Week 4

Before demo.

After demo - texture gel is still wet.

After texture gel dried. 

Today was our fourth class working on these portraits. In my demonstration I went back and repeated some of the techniques I demonstrated in previous classes. My purpose in doing this was to make the point that we often think sequentially about art processes: 1. draw composition 2. block in collage elements 3. paint on top of collage 4. finish with glaze. We also think of some art mediums (like transfer paper) as preparatory mediums that ultimately get covered up.

I wanted to show you how these materials and techniques can be layered and can achieve very different results when done in a variety of sequences.  In my demonstration I used tracing paper to trace a part of the portrait I wanted to add some red lines to using the transfer paper. While holding the tracing paper in place I put some red transfer paper under it and scribbled in the areas I had traced. The quality of line you get from transfer paper is very different than what you would get with paint or even colored pencil.

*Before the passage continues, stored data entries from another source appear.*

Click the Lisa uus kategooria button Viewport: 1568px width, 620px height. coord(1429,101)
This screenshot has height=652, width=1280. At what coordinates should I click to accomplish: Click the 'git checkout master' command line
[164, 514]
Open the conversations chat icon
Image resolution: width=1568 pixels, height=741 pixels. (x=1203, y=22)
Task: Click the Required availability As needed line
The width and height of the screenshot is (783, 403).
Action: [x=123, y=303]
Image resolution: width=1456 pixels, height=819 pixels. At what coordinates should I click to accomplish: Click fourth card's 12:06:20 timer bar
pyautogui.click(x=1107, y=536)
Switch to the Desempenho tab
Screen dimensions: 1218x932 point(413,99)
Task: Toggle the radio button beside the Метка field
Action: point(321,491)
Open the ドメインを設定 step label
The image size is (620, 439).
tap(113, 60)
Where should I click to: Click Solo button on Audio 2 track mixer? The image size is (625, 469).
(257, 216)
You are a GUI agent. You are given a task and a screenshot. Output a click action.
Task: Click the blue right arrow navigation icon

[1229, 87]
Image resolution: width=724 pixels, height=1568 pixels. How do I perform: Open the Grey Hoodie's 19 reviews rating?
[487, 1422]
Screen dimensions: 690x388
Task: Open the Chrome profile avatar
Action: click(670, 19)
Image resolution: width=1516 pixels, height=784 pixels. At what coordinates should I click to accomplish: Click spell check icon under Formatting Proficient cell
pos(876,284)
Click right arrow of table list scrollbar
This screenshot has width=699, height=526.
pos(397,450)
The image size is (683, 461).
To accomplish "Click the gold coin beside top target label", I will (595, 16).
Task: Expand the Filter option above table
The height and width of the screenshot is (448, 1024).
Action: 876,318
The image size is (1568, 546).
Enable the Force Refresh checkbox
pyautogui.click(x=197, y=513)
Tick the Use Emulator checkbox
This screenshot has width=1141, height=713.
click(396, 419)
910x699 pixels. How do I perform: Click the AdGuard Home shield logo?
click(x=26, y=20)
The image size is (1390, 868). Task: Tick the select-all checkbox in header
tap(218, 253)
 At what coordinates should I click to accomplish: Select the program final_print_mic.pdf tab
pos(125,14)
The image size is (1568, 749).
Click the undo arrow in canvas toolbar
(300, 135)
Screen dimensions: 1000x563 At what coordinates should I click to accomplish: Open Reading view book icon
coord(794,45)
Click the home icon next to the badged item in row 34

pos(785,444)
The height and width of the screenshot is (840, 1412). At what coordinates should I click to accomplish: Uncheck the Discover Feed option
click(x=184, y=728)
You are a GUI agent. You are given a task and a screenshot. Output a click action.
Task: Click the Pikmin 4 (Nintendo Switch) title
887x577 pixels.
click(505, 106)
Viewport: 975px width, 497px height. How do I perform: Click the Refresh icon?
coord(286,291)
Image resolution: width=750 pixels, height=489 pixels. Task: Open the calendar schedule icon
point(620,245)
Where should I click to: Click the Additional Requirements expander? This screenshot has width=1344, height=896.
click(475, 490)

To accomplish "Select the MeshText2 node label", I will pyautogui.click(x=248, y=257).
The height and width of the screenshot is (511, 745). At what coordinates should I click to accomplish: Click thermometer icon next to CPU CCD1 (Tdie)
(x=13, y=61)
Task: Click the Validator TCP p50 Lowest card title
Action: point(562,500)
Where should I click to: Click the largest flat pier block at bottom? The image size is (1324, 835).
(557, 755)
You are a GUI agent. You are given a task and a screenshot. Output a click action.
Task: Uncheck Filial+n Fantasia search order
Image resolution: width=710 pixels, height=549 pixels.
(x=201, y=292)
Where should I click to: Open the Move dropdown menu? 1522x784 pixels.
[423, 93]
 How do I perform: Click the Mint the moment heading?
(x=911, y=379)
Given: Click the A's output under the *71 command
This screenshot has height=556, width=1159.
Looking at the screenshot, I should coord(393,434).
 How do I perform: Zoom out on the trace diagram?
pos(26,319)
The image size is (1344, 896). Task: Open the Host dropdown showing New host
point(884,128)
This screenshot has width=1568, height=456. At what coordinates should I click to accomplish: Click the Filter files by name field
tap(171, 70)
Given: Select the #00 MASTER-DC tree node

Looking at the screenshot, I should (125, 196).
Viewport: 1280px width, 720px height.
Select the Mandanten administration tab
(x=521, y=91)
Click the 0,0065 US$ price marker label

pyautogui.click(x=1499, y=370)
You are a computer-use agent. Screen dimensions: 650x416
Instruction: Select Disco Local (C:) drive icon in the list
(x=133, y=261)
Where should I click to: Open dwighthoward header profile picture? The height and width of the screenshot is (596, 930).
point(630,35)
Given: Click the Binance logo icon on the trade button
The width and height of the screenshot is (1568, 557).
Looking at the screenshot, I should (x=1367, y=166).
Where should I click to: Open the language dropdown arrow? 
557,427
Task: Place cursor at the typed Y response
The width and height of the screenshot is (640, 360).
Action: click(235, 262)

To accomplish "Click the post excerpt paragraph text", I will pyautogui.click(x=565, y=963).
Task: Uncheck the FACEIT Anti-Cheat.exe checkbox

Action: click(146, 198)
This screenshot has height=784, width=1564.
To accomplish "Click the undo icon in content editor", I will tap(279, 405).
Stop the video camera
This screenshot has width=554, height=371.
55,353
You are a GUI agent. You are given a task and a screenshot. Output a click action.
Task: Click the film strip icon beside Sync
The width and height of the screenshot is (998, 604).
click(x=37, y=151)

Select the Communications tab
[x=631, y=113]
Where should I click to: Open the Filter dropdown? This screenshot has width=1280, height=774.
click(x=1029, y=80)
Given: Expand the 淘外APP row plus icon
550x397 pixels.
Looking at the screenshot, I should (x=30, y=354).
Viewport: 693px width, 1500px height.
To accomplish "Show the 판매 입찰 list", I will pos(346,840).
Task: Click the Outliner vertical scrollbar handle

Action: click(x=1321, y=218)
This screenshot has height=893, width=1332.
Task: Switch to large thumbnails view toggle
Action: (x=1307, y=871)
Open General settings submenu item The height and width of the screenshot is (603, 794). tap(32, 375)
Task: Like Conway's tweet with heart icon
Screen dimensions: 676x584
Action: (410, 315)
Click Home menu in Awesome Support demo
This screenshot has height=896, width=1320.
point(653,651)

In a similar way I traced a specific shape (the shirt area) that I wanted to add collage to. Then I did a transfer drawing of that shape onto a image from a magazine that I wanted to use as collage. I cut the shape out and collaged it onto the portrait and the piece fit the shape precisely. 

Next I added some interesting glazed color with the bleeding tissue by painting clear acrylic medium in the area I wanted color then placing a piece of red tissue paper into the wet paint. I let the tissue paper sit for a couple minutes and then pulled it up. While the tissue paper pigment was still wet I painted into it with some opaque white acrylic and some glazed skin tones. 

At the end of class I showed you how to use gel medium to add a transparent layer of texture. Next week we are going to make this texture pop out with a final glaze. 

A little bit of everything. Hope I didn't confuse you too much. Again I want to emphasize that all these materials and techniques don't need to happen in discrete stages. 

 


 

(I didn't catch many of you before the end of class so not many pictures this week.)